EXERCISE REQUIREMENTS: Search the entries for the word "will" and pull out each line that has it.

SOURCE INFORMATION:
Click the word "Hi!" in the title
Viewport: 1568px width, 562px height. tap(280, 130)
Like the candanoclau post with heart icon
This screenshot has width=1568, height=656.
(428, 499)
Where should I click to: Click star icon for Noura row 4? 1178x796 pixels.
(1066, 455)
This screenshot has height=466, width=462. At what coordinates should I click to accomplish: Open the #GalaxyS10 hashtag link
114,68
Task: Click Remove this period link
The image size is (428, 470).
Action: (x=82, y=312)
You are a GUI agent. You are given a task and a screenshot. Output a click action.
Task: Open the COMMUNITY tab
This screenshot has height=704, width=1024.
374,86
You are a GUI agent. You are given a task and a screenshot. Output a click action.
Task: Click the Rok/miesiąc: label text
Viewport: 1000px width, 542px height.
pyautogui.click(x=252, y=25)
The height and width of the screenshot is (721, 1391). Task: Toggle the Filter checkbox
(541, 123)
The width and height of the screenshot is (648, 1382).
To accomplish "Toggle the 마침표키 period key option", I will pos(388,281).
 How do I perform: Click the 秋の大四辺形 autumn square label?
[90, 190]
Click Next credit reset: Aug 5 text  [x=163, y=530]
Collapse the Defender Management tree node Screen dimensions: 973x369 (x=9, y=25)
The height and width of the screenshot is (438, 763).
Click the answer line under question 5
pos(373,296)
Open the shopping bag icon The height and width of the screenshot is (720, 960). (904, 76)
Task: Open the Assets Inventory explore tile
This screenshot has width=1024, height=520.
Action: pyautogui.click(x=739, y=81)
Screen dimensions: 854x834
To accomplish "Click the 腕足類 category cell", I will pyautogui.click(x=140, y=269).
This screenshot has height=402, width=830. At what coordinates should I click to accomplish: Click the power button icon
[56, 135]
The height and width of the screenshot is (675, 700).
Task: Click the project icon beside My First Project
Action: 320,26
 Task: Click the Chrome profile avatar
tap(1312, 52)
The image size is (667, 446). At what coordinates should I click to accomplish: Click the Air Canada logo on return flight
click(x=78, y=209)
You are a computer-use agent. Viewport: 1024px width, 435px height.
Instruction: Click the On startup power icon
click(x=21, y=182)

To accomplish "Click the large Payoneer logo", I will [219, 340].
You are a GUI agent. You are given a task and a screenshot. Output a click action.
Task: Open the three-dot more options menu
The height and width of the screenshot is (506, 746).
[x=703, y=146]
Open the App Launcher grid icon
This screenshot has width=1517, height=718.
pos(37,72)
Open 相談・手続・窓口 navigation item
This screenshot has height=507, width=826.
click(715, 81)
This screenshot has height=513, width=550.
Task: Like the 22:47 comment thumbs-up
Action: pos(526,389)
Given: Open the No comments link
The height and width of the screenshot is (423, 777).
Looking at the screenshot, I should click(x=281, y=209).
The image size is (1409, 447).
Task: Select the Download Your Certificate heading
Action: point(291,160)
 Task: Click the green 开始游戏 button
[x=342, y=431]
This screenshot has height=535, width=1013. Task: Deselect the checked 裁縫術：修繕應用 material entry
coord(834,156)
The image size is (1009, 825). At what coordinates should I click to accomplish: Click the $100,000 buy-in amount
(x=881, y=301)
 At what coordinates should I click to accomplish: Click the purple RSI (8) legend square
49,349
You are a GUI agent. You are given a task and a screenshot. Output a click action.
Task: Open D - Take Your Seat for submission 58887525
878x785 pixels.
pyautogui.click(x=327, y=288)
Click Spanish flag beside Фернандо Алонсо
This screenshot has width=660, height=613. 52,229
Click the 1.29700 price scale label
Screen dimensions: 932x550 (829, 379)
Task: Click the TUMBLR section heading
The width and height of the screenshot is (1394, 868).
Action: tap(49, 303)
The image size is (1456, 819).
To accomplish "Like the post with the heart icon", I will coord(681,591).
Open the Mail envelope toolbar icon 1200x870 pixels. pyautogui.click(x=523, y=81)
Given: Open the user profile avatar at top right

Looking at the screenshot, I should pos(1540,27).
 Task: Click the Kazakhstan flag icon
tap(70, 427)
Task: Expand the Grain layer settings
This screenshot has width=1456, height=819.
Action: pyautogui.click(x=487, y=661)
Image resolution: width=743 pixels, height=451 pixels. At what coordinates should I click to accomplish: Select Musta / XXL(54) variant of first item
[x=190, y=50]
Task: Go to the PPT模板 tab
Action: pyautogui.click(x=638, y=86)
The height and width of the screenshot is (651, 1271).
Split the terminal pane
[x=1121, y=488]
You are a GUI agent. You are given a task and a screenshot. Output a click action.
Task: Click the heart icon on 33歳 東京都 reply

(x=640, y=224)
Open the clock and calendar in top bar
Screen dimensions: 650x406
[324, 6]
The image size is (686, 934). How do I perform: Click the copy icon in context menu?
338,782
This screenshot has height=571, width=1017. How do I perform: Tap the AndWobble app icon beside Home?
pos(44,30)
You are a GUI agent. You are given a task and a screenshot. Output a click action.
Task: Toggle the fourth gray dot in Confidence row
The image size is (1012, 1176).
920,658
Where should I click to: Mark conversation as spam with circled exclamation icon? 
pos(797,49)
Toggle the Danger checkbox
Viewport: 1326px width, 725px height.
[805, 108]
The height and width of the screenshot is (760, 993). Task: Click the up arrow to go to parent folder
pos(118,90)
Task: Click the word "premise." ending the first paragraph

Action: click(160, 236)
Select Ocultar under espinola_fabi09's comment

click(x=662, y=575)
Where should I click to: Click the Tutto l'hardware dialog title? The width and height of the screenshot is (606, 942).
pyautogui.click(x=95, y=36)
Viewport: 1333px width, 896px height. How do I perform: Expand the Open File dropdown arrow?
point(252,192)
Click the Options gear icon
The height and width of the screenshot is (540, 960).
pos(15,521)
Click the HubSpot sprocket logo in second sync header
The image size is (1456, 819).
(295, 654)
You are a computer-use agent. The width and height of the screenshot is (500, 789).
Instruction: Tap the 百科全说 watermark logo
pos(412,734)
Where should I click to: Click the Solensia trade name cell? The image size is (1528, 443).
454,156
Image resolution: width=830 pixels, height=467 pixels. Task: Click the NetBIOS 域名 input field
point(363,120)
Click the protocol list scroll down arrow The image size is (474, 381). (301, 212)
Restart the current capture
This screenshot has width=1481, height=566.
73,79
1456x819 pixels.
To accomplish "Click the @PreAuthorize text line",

ANSWER SECTION:
To accomplish "Toggle the 마침표키 period key option", I will pos(388,281).
To accomplish "Click the 腕足類 category cell", I will pyautogui.click(x=140, y=269).
To accomplish "Click the large Payoneer logo", I will [219, 340].
To accomplish "Like the post with the heart icon", I will coord(681,591).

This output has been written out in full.